Remarquons bien que dans les dernières formes de coopération que nous avons citées (ne pas avertir, ne pas mettre obstacle), on n’a pas posé d’acte, on n’a rien fait. Ce sont pourtant des péchés par omission. En effet laisser faire une mauvaise action peut être coupable. Car il ne suffit pas pour plaire à Dieu de ne poser aucun acte positif, il faut encore assumer ses devoirs contre le mal. S’il n’y a pas de raison sérieuse contraire ou d’inconvénient trop grave, la charité demande d’essayer d’empêcher
la faute du prochain ou de ne pas y concourir, même matériellement. Les péchés d’autrui peuvent nous être imputés à nous aussi, si nous y avons coopéré en ne faisant rien pour les empêcher [10].
L’omission de la correction fraternelle fait donc partie de la coopération négative [11]. On est coupable quand on se tait, alors qu’on aurait dû parler : « Qui ne dit mot consent », dit l’adage. Il faut le faire avec tact et délicatesse, certes, comme on souhaiterait que l’on fasse avec nous-mêmes ; mais cela n’empêche pas la fermeté sur le fond. Les parents (à l’égard de leurs enfants) et les supérieurs (à l’égard de leurs inférieurs) ont un devoir spécial de correction et de monition.
Le bien commun
Parmi les principaux éléments à considérer pour déterminer notre attitude en ce domaine se trouvent le bien commun et les dommages qui peuvent lui être causés. En effet les péchés publics ont un impact social. On constate facilement l’effet dévastateur du mauvais exemple. Toute faiblesse, toute concession injuste à un péché public est une atteinte au bien commun, et est donc un mal.
Si l’Église prend les dispositions sévères que nous avons vues, c’est bien sûr pour l’honneur de Dieu, dont on ne se moque pas. C’est aussi afin de protéger les âmes bien portantes, et d’avertir les autres. C’est donc en vue du bien commun de la société.
Pour détruire l’esprit et la morale chrétiennes, le démon a maintenant à sa disposition tous les médias, qui répandent la corruption à grande échelle. Au nom de la tolérance – qui n’est en réalité que de l’indifférence ‒, il inspire d’accepter tous les comportements. Et nous voyons l’immoralité pénétrer partout.
Notre devoir est donc de protéger nos familles. Or leur solidité tire sa force de notre fermeté à défendre la loi de Dieu et la morale catholique, et d’en vivre réellement. Respectons et faisons respecter la loi souveraine de Dieu sur la famille, fondée sur le sacrement de mariage. Si on ne défend pas la dignité et la sainteté du mariage, on va à la ruine des familles. Ce qui nous pousse à nous montrer fermes en face du mal n’est pas un manque de cœur, mais au contraire la charité de la vérité, et l’amour du bien commun.

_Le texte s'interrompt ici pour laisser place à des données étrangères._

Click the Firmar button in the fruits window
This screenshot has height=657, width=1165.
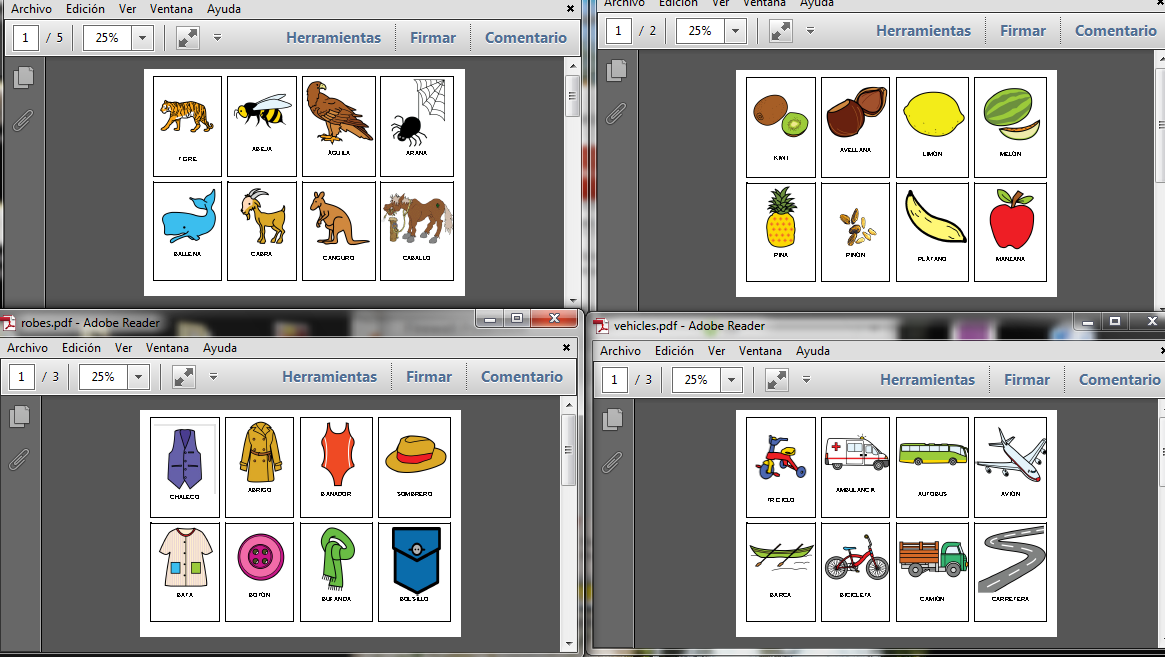[1022, 30]
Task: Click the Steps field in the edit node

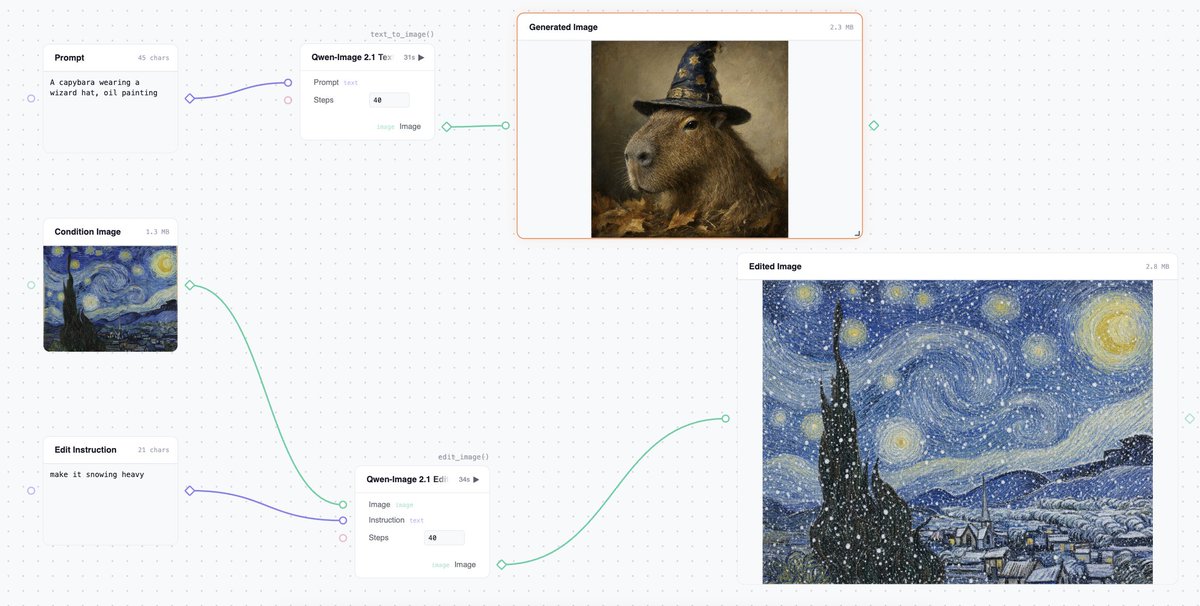Action: [444, 538]
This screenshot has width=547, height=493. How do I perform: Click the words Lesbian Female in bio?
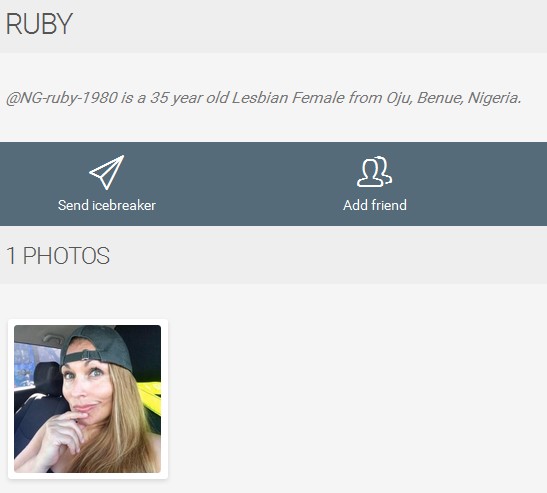(x=289, y=98)
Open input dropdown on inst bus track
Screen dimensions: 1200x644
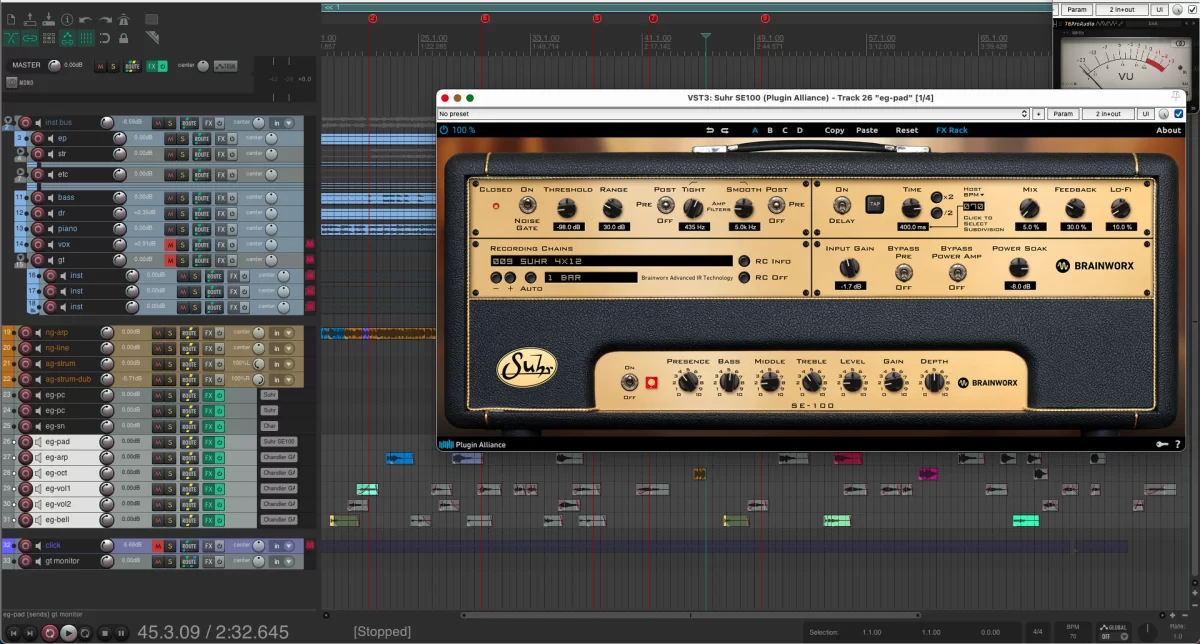pos(282,123)
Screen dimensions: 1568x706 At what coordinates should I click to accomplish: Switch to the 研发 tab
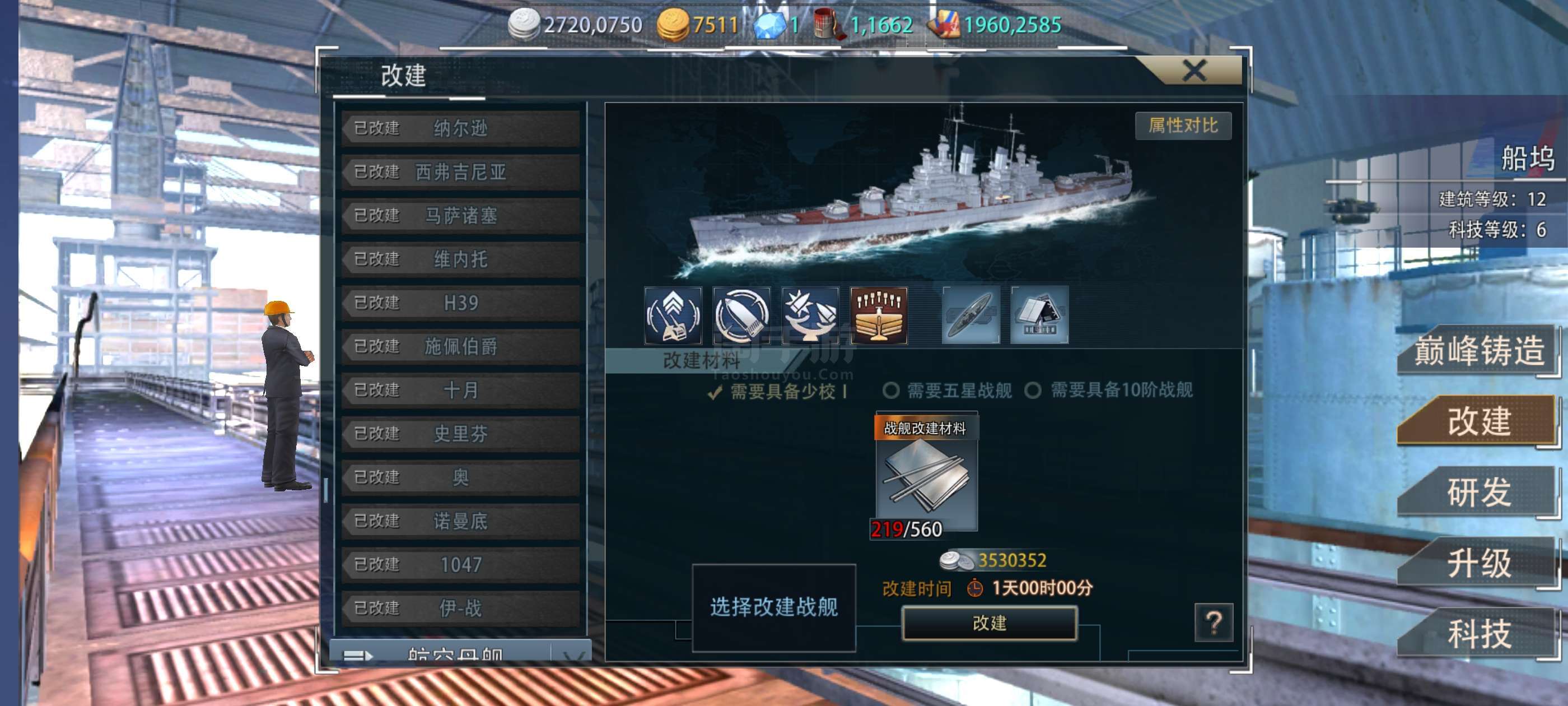[x=1478, y=491]
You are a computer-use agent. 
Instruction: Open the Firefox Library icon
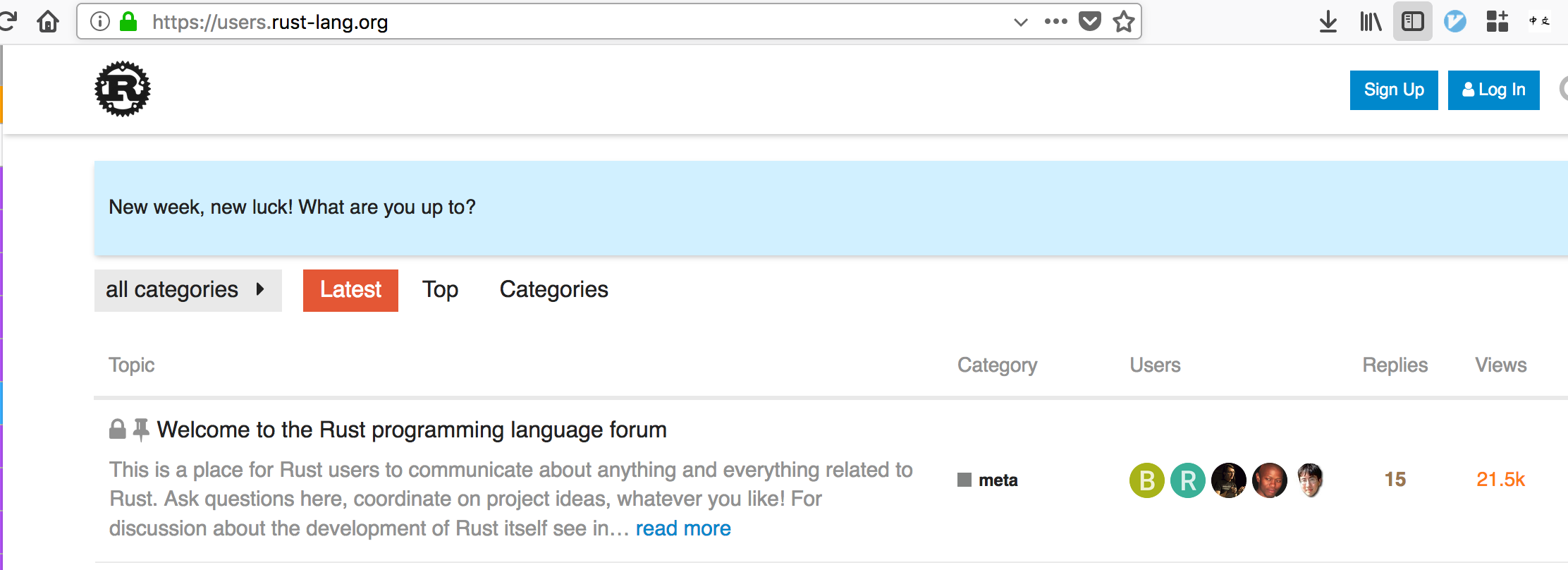(x=1370, y=21)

Pour savoir si l’on doit intervenir ou non devant un mal, il faut donc se poser ces questions : Quel est l’impact sur le bien commun ? Y a‑t-il un motif suffisamment grave qui justifie que je me taise ?
Des lignes de conduite
Si les principes sont clairs, leur application aux divers cas concrets est généralement délicate. Si on ne réagit pas, on s’habitue au mal. Mais en agissant mal à propos, on peut quelquefois faire plus de mal que de bien.
Traçons quelques grandes lignes de l’attitude catholique pour éclairer notre pratique [12] :
- On ne peut regarder et traiter comme époux des personnes qui devant Dieu ne le sont pas. Il n’est donc pas permis de mettre un couple illégitime sur un pied d’égalité avec un couple marié, ou de le traiter de la même manière. Ce serait accorder un certificat de « normalité » à une situation anormale, qui offense gravement la loi de Dieu et le bien commun. Agir ainsi serait faire preuve d’esprit mondain, de lâcheté, et manquer de cette foi vive qui doit guider le vrai chrétien dans ses pensées, ses paroles et ses actes.
- Le mariage chrétien ne peut accepter de cohabiter avec le concubinage. Aussi la famille ne peut-elle jamais recevoir un faux couple lors d’une réunion familiale : le recevoir dans un contexte familial serait un dissolvant de la famille.
La famille peut accueillir son propre membre qui vit dans cet état de péché, mais seul. Le concubin ne fait pas partie de la famille, l’accès du sanctuaire familial lui est donc fermé. Peut-être le membre de la famille invité refusera-t-il de venir si son concubin ou sa concubine ne peut l’accompagner, et ainsi aucun des deux ne viendra. Mais le bien et la protection de la famille sont primordiaux.
- Si on les voit exceptionnellement tous les deux ‒ et donc en dehors du cadre familial ‒ ce doit être dans l’espoir d’éclairer les consciences, s’il y a quelque bonne volonté de leur part. Ce peut être aussi pour maintenir des liens familiaux entre parents et enfants, ou entre frères et sœurs. Mais il faut que les choses soient claires, et que de telles rencontres ne puissent être interprétées par le faux couple, ou par d’autres personnes, comme une approbation ou une caution donnée à sa situation, même si des années ont déjà passé. Il convient en particulier d’éviter tout risque d’ambiguïté chez les jeunes ou les enfants qui seraient au courant de telles entrevues.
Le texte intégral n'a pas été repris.